Getting Started

Installation

pip install fair_perf_ml

Requires Python ≥ 3.11 and numpy ≥ 2.0.

Concepts

Segmentation

Bias analysis requires dividing data into advantaged and disadvantaged groups. fair_perf_ml handles this via segmentation criteria — either a label (equality) or a threshold (ordering).

See Segmentation for the full API.

Analysis reports

Batch analysis functions (data_bias_perform_analysis, model_bias_perform_analysis, linear_regression_analysis, etc.) return a plain dict[str, float] mapping metric names to values. These dicts can be stored and passed back to runtime comparison functions later.

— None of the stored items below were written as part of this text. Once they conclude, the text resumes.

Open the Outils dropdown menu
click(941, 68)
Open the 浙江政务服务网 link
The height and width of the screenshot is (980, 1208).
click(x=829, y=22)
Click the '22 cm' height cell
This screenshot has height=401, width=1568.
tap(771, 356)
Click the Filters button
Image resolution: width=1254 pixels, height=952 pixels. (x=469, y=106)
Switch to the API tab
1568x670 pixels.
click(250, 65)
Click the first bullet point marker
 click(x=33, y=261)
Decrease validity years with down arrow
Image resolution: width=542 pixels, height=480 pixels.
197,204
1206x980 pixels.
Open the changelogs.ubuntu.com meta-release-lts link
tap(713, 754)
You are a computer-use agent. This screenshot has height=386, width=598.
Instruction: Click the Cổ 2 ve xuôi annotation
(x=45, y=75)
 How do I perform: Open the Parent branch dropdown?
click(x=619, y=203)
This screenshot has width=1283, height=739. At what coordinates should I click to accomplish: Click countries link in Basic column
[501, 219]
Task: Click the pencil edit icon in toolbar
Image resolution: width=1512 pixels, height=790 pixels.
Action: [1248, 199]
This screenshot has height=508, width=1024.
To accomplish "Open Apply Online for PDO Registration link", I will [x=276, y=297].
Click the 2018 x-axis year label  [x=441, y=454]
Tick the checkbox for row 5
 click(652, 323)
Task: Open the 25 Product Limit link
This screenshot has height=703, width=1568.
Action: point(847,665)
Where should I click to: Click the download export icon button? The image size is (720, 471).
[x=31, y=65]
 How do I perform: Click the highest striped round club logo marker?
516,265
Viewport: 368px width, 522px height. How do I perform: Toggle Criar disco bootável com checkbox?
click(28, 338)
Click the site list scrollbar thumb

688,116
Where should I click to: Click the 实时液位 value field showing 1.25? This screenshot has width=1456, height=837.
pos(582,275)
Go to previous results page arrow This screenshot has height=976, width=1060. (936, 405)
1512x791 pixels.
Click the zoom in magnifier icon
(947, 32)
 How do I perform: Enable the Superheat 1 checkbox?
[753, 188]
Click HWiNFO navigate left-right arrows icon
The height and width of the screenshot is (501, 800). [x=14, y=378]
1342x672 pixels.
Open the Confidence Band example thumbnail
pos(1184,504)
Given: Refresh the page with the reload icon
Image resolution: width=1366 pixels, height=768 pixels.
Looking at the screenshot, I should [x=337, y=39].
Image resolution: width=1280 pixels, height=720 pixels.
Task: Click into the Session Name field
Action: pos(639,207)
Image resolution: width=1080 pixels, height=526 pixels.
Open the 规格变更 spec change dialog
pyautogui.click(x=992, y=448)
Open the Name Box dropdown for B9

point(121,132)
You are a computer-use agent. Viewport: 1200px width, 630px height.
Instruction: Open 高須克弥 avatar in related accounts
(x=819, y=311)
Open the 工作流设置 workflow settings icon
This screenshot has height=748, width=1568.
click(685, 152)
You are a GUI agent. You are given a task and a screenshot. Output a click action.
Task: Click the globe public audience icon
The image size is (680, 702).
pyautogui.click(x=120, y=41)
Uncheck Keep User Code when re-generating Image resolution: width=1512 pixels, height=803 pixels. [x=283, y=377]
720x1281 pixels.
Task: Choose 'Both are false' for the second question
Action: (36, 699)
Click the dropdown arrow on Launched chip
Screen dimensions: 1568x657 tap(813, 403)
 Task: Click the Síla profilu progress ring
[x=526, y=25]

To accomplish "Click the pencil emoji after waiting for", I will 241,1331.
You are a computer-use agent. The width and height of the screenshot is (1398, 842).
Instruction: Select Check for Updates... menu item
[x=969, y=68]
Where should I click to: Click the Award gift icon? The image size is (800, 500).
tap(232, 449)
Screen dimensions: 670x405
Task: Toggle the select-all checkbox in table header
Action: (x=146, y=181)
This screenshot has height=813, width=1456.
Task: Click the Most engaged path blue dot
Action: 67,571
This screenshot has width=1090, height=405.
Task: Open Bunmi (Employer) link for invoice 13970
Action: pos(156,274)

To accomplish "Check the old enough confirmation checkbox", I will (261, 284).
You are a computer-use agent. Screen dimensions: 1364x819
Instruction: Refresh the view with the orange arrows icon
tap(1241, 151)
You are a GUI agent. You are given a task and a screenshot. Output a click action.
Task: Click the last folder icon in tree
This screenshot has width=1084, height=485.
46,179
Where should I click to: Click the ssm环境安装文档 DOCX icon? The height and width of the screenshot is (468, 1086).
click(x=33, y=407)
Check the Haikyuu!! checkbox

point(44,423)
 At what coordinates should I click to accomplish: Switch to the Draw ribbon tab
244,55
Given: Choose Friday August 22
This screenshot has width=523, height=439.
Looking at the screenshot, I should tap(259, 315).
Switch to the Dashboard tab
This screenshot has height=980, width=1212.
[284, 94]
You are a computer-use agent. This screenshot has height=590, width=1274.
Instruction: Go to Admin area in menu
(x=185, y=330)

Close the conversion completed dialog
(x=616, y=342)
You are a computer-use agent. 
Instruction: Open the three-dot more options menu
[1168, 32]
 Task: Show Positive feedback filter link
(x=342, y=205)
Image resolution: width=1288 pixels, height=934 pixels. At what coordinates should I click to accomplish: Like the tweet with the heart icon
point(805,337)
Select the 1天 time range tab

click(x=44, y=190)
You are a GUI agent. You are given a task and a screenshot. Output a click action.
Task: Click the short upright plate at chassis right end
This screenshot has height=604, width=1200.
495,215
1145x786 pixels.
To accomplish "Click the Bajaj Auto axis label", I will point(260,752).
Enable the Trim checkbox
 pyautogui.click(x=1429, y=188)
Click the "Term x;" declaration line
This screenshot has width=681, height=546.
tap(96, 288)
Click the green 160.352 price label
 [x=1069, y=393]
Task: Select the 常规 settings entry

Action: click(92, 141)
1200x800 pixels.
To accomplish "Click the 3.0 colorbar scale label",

Runtime comparison / drift reports

Runtime check functions compare a latest analysis report against a stored baseline. They return a DriftReport indicating whether any metric has drifted beyond the configured threshold (default 10%).

{
    "passed": True,           # False if any metric exceeded the threshold
    "failed_report": None,    # list of {"metric": ..., "drift": ...} when passed=False
}

Streaming monitors

Streaming classes maintain a baseline and accumulate runtime examples incrementally. They expose drift_report() and performance_snapshot() for point-in-time queries without needing to collect and replay the full dataset.

Data bias — walkthrough

from fair_perf_ml.data_bias import (
    data_bias_perform_analysis,
    data_bias_runtime_comparison,
    data_bias_partial_runtime_comparison,
    DataBiasStreaming,
)
from fair_perf_ml.bias import LabeledBiasSegmentation
from fair_perf_ml.models import DataBiasMetric

# Batch analysis
baseline = data_bias_perform_analysis(
    feature=[0, 1, 1, 0, 1, 0],
    ground_truth=[1, 1, 0, 0, 1, 1],
    feature_label_or_threshold=1,
    ground_truth_label_or_threshold=1,
)
latest = data_bias_perform_analysis(
    feature=[1, 1, 1, 0, 0, 0],
    ground_truth=[1, 0, 1, 0, 0, 1],
    feature_label_or_threshold=1,
    ground_truth_label_or_threshold=1,
)

# Full runtime check
report = data_bias_runtime_comparison(baseline, latest, threshold=0.10)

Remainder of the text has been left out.